Au cours de la plupart des processus de traduction eucaryotes, la petite sous-unité du ribosome 40S scanne un ARNm de son extrémité 5' jusqu’à ce qu’il rencontre le premier codon d’initiation AUG. La grande sous-unité ribosomique 60S rejoint ensuite la plus petite pour initier la synthèse des protéines. Le L’emplacement de l’initiation de la traduction est en grande partie déterminé par les nucléotides proches du codon de départ, car il peut y avoir plusieurs sites d’initiation de la traduction présents sur l’ARNm. Marilyn Kozak a découvert que la séquence RCCAUGG (où R signifie adénine ou guanine) est une séquence de reconnaissance optimale pour l’initiation de la traduction. La purine à la position -3 et la guanine à la position +4 sont hautement conservées dans toutes les espèces animales et végétales et régulent l’initiation de la synthèse des protéines. Si le premier codon d’initiation n’a pas de purine à -3 et la guanine en position +4, alors cette séquence est dans un contexte faible. Par exemple, le virus du rabougrissement de l’arachide contient un ARN qui code pour deux protéines, p23 et p39. Le premier codon d’initiation est destiné à la synthèse de p23 et possède une séquence de reconnaissance faible, CUUAUGU. Environ 30% des ribosomes sauteront le premier codon de démarrage et initieront la traduction à un codon d’initiation en aval à la place, produisant la deuxième protéine, p39. Cette initiation de la traduction sur un site alternatif est connue sous le nom de « leaky scanning » et a été observée dans les ARNm de mammifères, de plantes et de virus.

La distance entre le codon de départ et les autres éléments du transcrit peut également provoquer des fuites d’analyse. Si le premier codon de départ est à moins de 12 nucléotides de l’extrémité 5' de la transcription, le premier AUG peut être sauté. Cela peut également se produire si deux codons de démarrage AUG sont étroitement espacés, comme on le voit dans le segment 6 du virus de la grippe B, où deux codons de démarrage sont séparés par seulement 4 nucléotides.

Leaky scanning permet aux organismes de produire différentes isoformes d’une protéine lorsque les deux codons d’initiation se trouvent dans le même cadre de lecture.
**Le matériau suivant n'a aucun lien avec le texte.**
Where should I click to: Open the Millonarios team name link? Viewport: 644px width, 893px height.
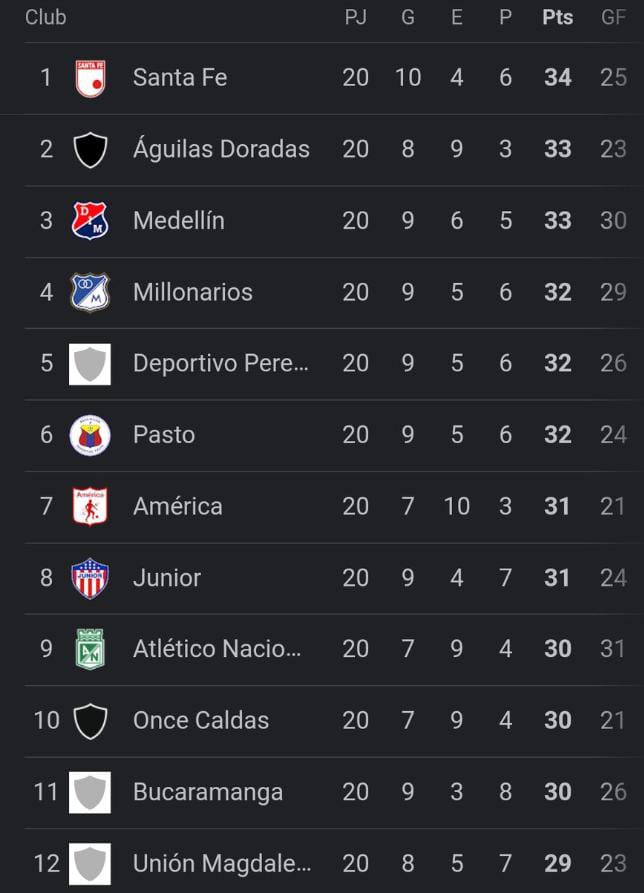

Le gène du récepteur des glucocorticoïdes des mammifères est un bon exemple de ce type de balayage à fuite où deux isoformes différentes de la protéine sont produites – le plus grand 94 kDa GR1 et le plus petit 91 kDa GR2. Malgré sa taille plus petite, GR2 est deux fois plus efficace que GR1 dans la transactivation génique. D’autre part, si les premiers codons d’initiation et ceux en aval ont des cadres de lecture différents, cela peut conduire à la production de protéines complètement différentes. Par exemple, l’ARNm du segment 2 du virus de la grippe A peut coder pour 2 protéines différentes. La première protéine est un composant central de la polymérase virale qui est nécessaire à la réplication virale ; la seconde protéine favorise l’apoptose et n’est pas essentielle à la réplication du virus. 

Suggested Reading

  1. Firth, Andrew E., and Ian Brierley. "Non-canonical translation in RNA viruses." The Journal of General Virology 93, no. Pt 7 (2012): 1385.
  2. Yang, Xiaolong, Garry Chernenko, Yawei Hao, Zhihu Ding, Mary M. Pater, Alan Pater, and Shou-Ching Tang. "Human BAG-1/RAP46 protein is generated as four isoforms by alternative translation initiation and overexpressed in cancer cells." Oncogene 17, no. 8 (1998): 981-989.
  3. Ferreira, Joshua P., William L. Noderer, Alexander J. Diaz de Arce, and Clifford L. Wang. "Engineering ribosomal leaky scanning and upstream open reading frames for precise control of protein translation." Bioengineered 5, no. 3 (2014): 186-192.
  4. Yudt, Matthew R., and John A. Cidlowski. "Molecular identification and characterization of a and b forms of the glucocorticoid receptor." Molecular Endocrinology 15, no. 7 (2001): 1093-1103.
  5. Wise, Helen M., Cyril Barbezange, Brett W. Jagger, Rosa M. Dalton, Julia R. Gog, Martin D. Curran, Jeffery K. Taubenberger, Emma C. Anderson, and Paul Digard. "Overlapping signals for translational regulation and packaging of influenza A virus segment 2." Nucleic Acids Research 39, no. 17 (2011): 7775-7790.